Project ID: ANR-18-CE46-0004
ANR Programme: Modèles numériques, simulation, applications (CE46) 2018.
Additive manufacturing completely changes the way objects can be produced. On the one hand, it simplifies the manufacturing process itself, allowing everyone - including the general public - to physically realize a virtual model using a 3D printer. On the other hand, it affords for unprecedented possibilities in terms of shape complexity, both at the macro and micro scales: objects can be filled with multi-material structures that vary in size, orientation and shape to give specific properties to the final parts. Unfortunately, describing shapes at this level of customization, scale and complexity is beyond the reach of current software. The challenge lies in how to specify shapes than can be easily manipulated, optimized for properties, as well as visualized during manipulation and prepared efficiently for the manufacturing process.
A key technical choice is that of shape representation. Boundary representations (e.g. triangle meshes) are very effective to represent surfaces. However, additive manufacturing blurs the frontier between surfaces and volumes. « Implicits », a mathematical definition which computes whether a point is solid or empty, provide an efficient scalable representation. Such approaches are referred to as procedural and can be used to represent both gradient of material and microstructures.

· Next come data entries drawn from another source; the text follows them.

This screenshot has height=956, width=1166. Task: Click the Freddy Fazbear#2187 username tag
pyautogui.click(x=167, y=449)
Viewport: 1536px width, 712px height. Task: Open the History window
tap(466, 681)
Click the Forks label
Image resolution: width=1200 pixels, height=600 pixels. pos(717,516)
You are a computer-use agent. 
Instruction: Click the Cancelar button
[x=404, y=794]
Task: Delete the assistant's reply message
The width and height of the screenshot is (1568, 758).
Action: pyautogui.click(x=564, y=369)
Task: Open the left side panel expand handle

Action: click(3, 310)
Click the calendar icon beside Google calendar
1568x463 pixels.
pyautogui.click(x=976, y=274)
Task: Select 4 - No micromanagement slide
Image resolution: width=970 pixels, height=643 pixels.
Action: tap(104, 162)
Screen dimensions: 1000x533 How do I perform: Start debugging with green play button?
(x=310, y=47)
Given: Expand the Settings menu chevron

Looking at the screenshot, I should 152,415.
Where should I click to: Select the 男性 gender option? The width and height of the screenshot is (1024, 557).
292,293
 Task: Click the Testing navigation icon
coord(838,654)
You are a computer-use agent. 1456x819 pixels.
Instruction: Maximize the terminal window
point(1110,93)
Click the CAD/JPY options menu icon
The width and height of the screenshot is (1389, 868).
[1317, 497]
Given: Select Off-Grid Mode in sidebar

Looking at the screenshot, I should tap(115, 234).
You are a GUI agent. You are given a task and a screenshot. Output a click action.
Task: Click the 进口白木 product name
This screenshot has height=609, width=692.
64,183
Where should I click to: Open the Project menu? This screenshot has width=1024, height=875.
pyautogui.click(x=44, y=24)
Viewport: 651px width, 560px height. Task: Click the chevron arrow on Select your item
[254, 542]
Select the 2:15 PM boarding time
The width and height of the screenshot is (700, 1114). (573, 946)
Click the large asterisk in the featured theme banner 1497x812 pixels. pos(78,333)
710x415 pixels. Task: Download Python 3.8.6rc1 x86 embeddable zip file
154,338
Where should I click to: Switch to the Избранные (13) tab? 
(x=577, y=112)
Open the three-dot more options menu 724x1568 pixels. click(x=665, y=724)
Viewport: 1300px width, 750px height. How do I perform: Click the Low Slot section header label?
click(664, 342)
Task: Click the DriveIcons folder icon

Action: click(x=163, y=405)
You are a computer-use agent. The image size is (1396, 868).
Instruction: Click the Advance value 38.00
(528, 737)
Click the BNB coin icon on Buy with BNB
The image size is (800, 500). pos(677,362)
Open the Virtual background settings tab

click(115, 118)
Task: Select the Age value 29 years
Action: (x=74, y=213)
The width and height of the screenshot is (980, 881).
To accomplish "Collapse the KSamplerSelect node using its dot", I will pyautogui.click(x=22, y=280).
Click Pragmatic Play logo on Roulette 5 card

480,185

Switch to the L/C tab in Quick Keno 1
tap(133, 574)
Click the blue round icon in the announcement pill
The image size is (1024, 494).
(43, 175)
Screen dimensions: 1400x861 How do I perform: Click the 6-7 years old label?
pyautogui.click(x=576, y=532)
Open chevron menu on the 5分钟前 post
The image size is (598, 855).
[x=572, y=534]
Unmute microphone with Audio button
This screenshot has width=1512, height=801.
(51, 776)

This project seek to explore novel implicit representations in order to provide a unified approach for the modeling and slicing of both macro geometry, microstructures and gradient of material. Additionally, this research aims at a complete, tight integration of both standard boundary representations and novel implicit volume representations, allowing the best choice of representation for different parts of a design. In particular I will consider how to relate features of implicit volumes to features on existing boundary meshes, as well as how to constrain implicit volumes within meshes that can be interactively edited.